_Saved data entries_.
○ ○ ○
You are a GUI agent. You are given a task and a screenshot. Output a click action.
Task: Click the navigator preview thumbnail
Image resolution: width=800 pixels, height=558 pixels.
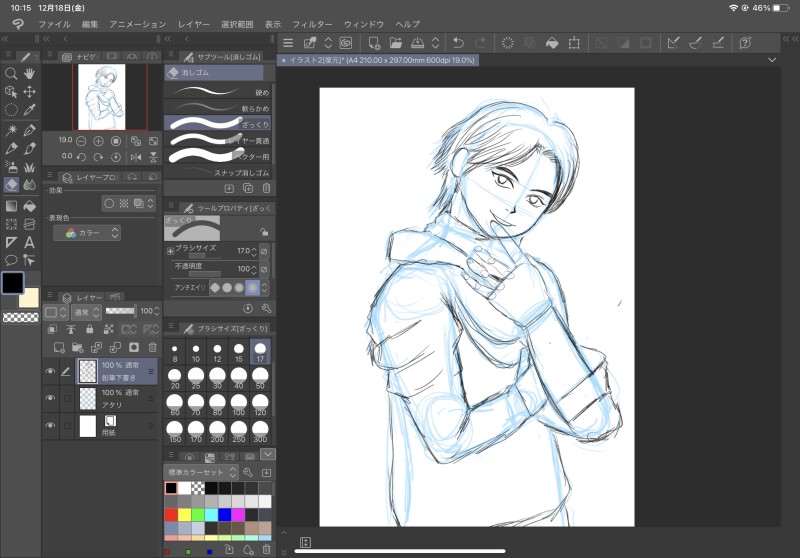click(101, 97)
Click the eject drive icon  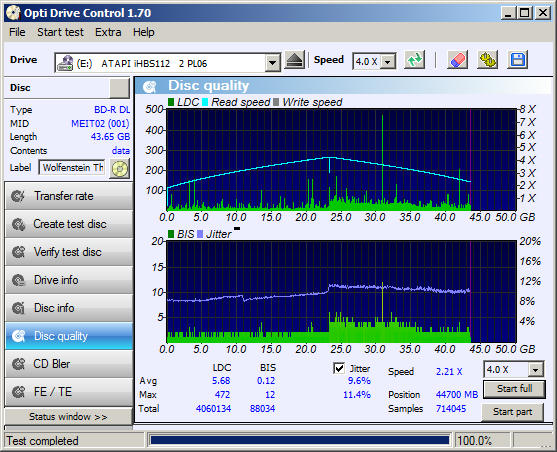(x=294, y=60)
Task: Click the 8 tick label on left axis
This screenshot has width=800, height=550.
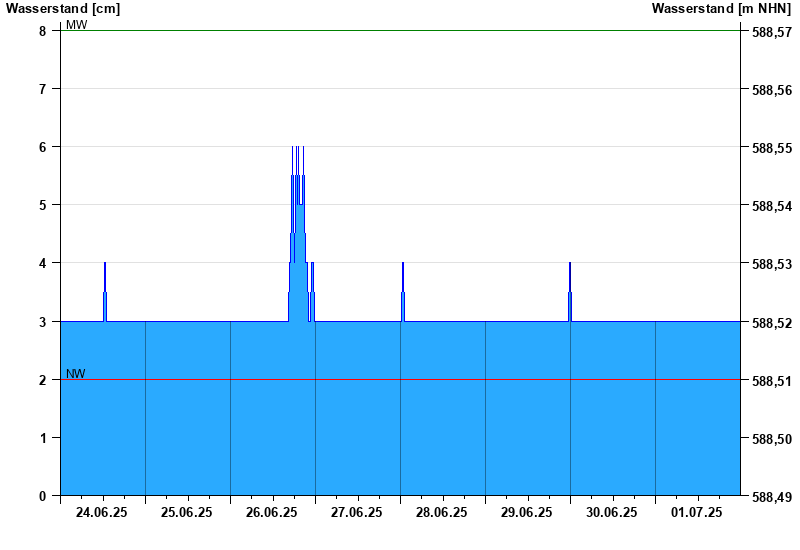Action: [x=43, y=31]
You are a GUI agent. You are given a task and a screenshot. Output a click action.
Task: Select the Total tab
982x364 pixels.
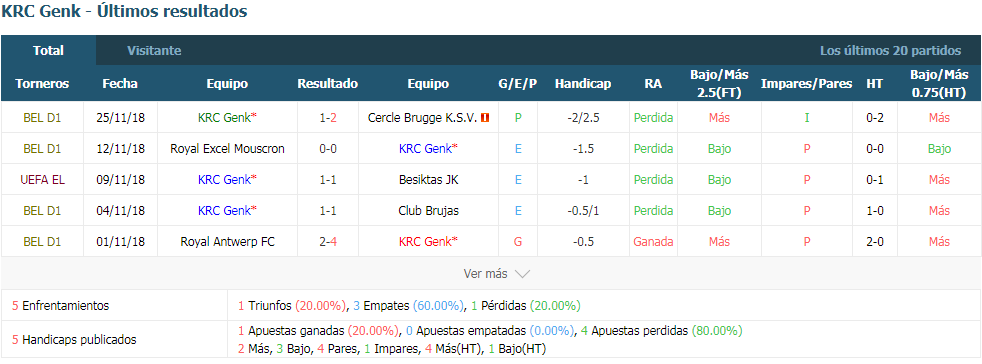[48, 51]
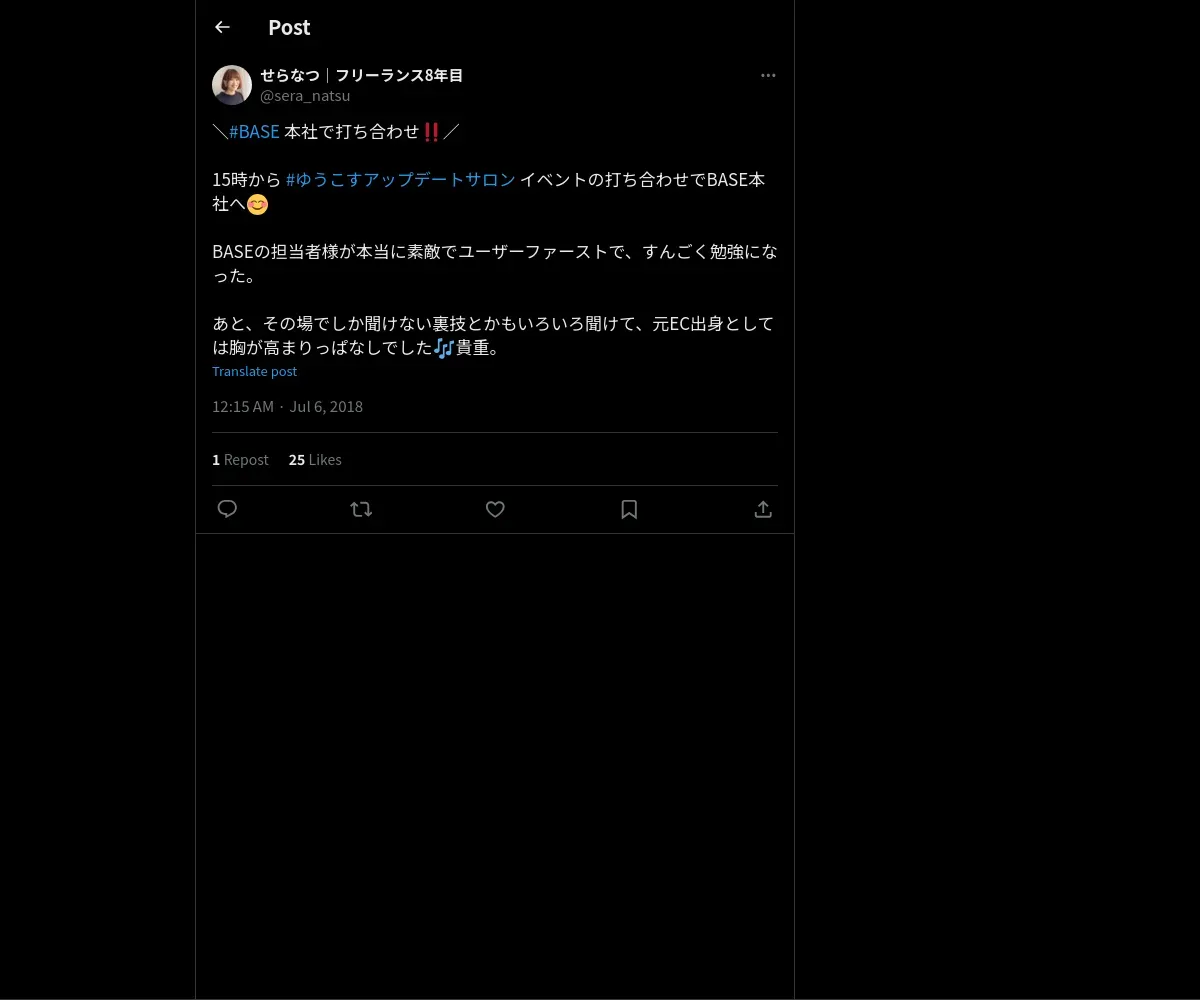Viewport: 1200px width, 1000px height.
Task: View the 1 Repost list
Action: 240,460
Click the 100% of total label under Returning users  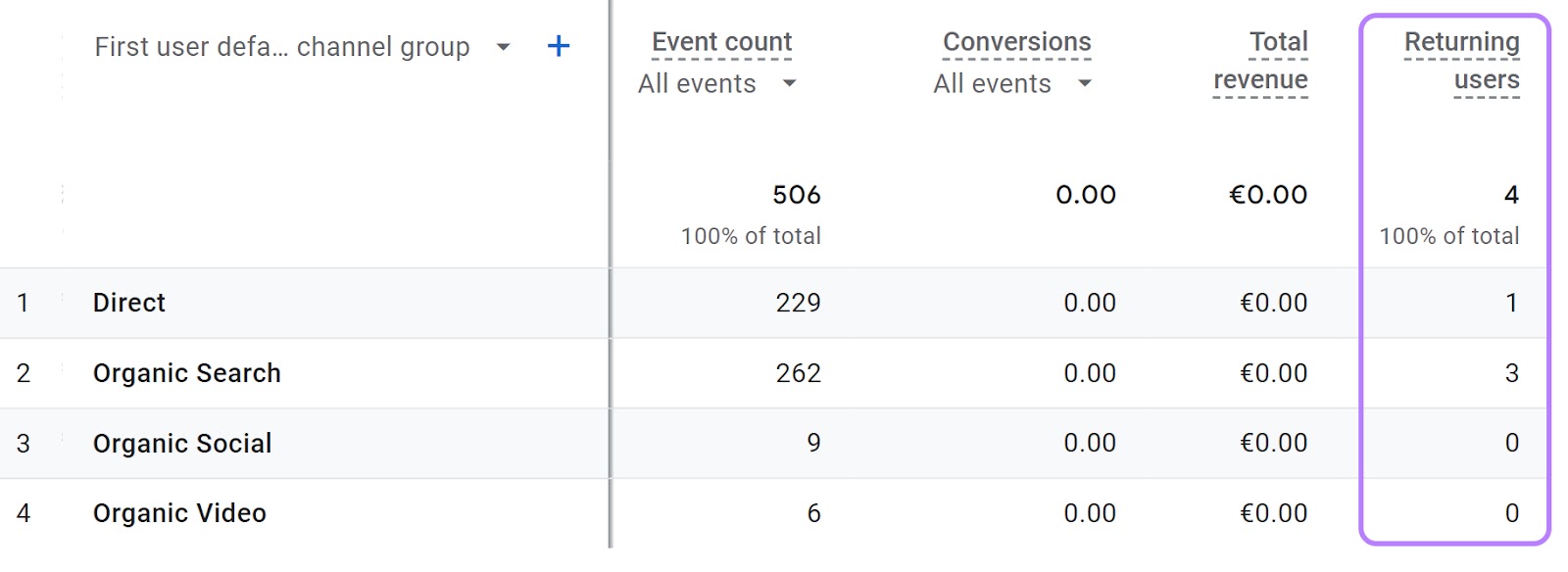pos(1448,235)
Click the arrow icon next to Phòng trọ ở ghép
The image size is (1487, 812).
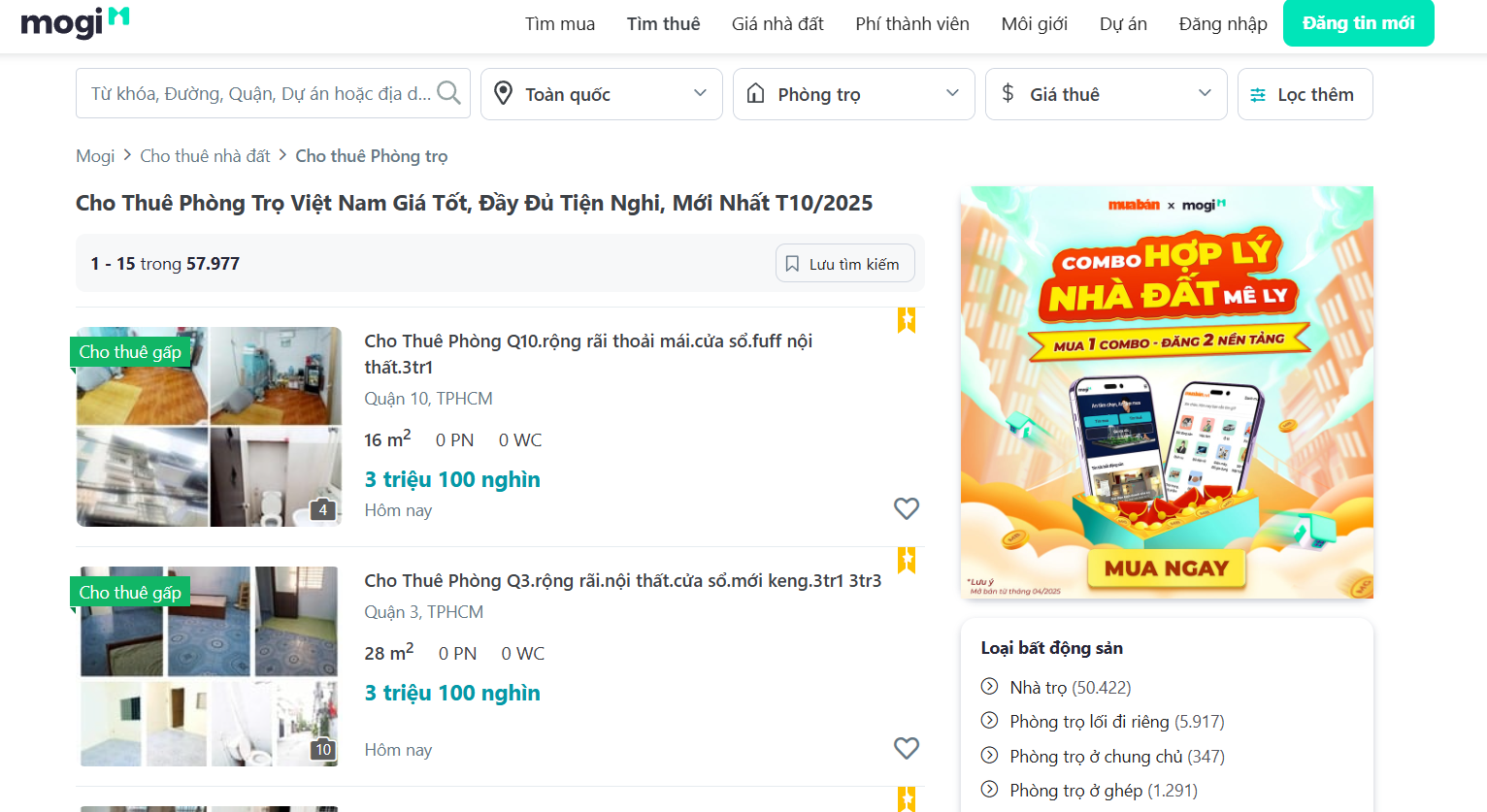click(989, 790)
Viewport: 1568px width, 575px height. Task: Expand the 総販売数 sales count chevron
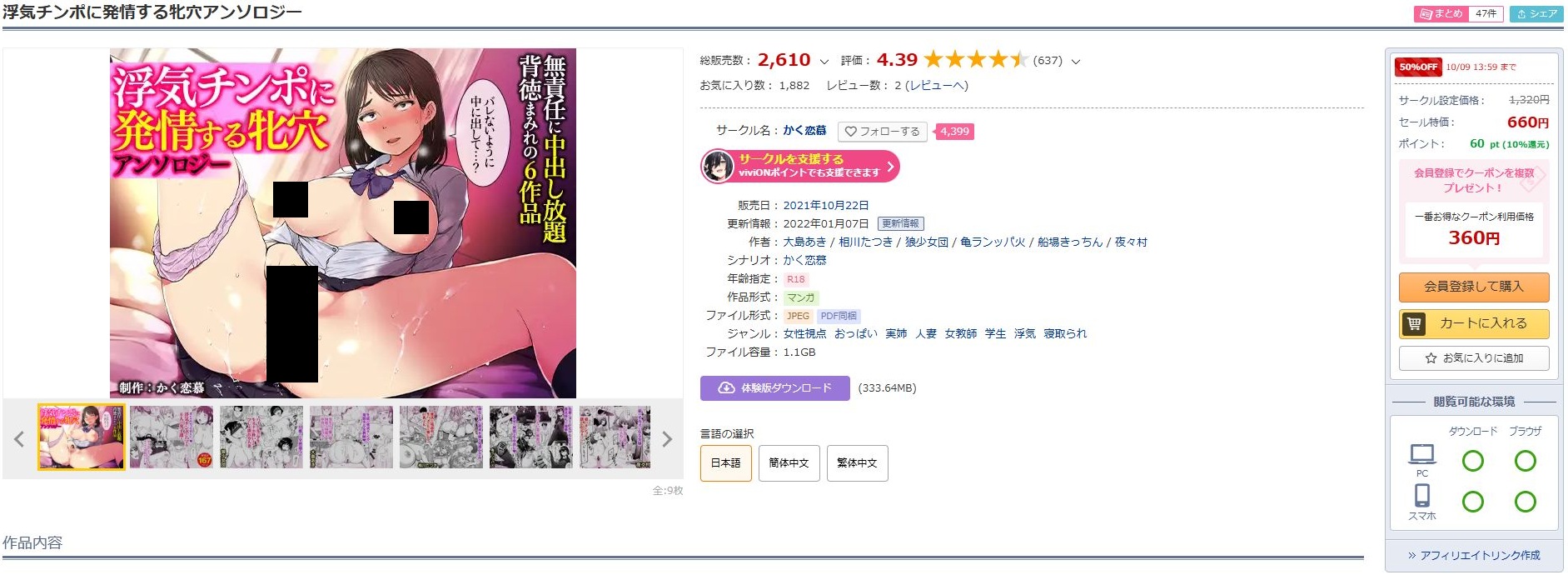point(824,62)
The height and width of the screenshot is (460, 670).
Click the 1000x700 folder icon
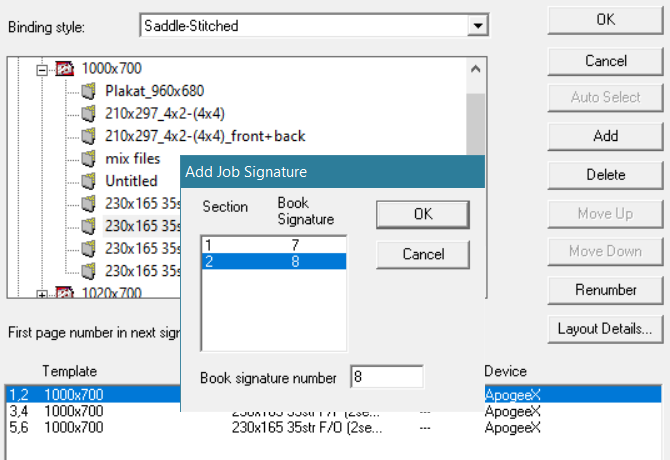pyautogui.click(x=64, y=69)
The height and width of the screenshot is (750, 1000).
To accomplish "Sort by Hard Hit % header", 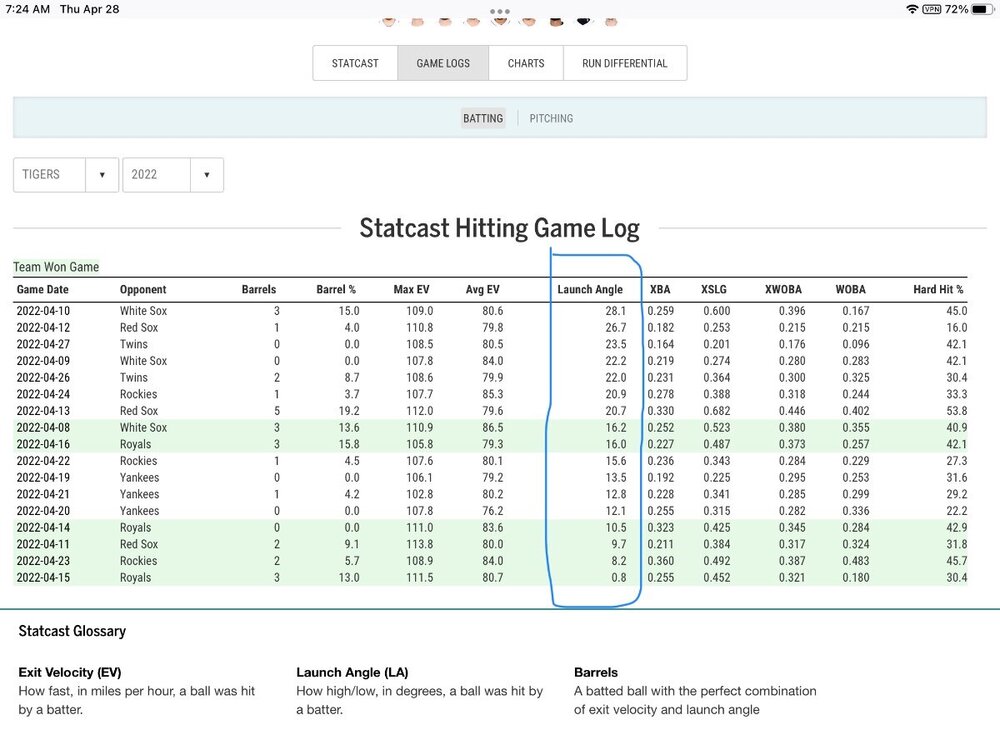I will coord(938,290).
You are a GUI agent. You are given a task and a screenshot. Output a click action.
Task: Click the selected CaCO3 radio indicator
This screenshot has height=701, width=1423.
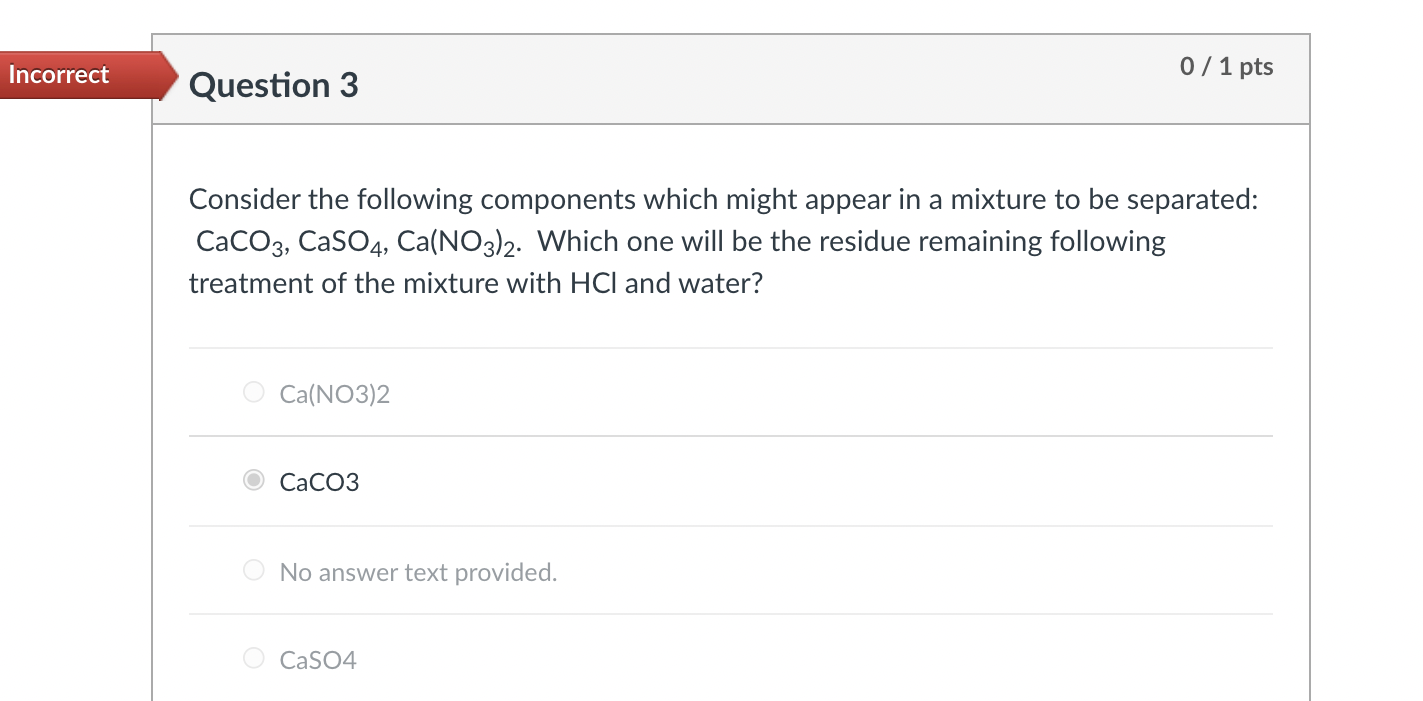[x=253, y=481]
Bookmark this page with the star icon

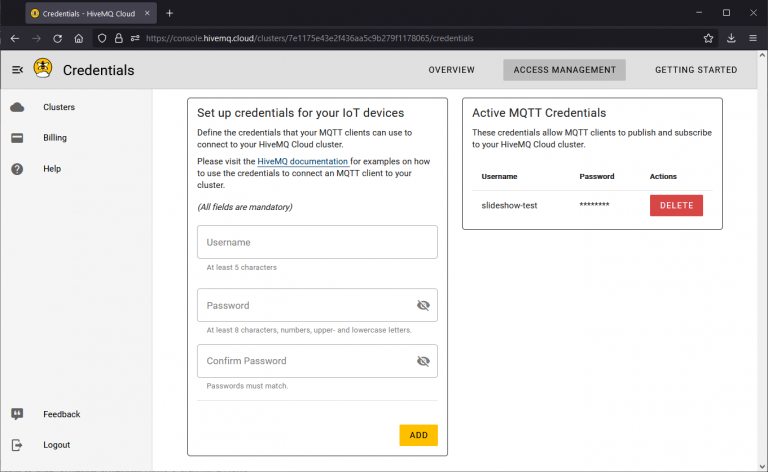[708, 38]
○ ○ ○
_ACTIVITY_. Exactly the lines from the one with "This screenshot has height=701, width=1423." through the end of the entries above must be written out, and no pictures may be included.

_RESPONSE AREA_.
This screenshot has height=701, width=1423.
[x=253, y=481]
Bookmark this page with the star icon

[708, 38]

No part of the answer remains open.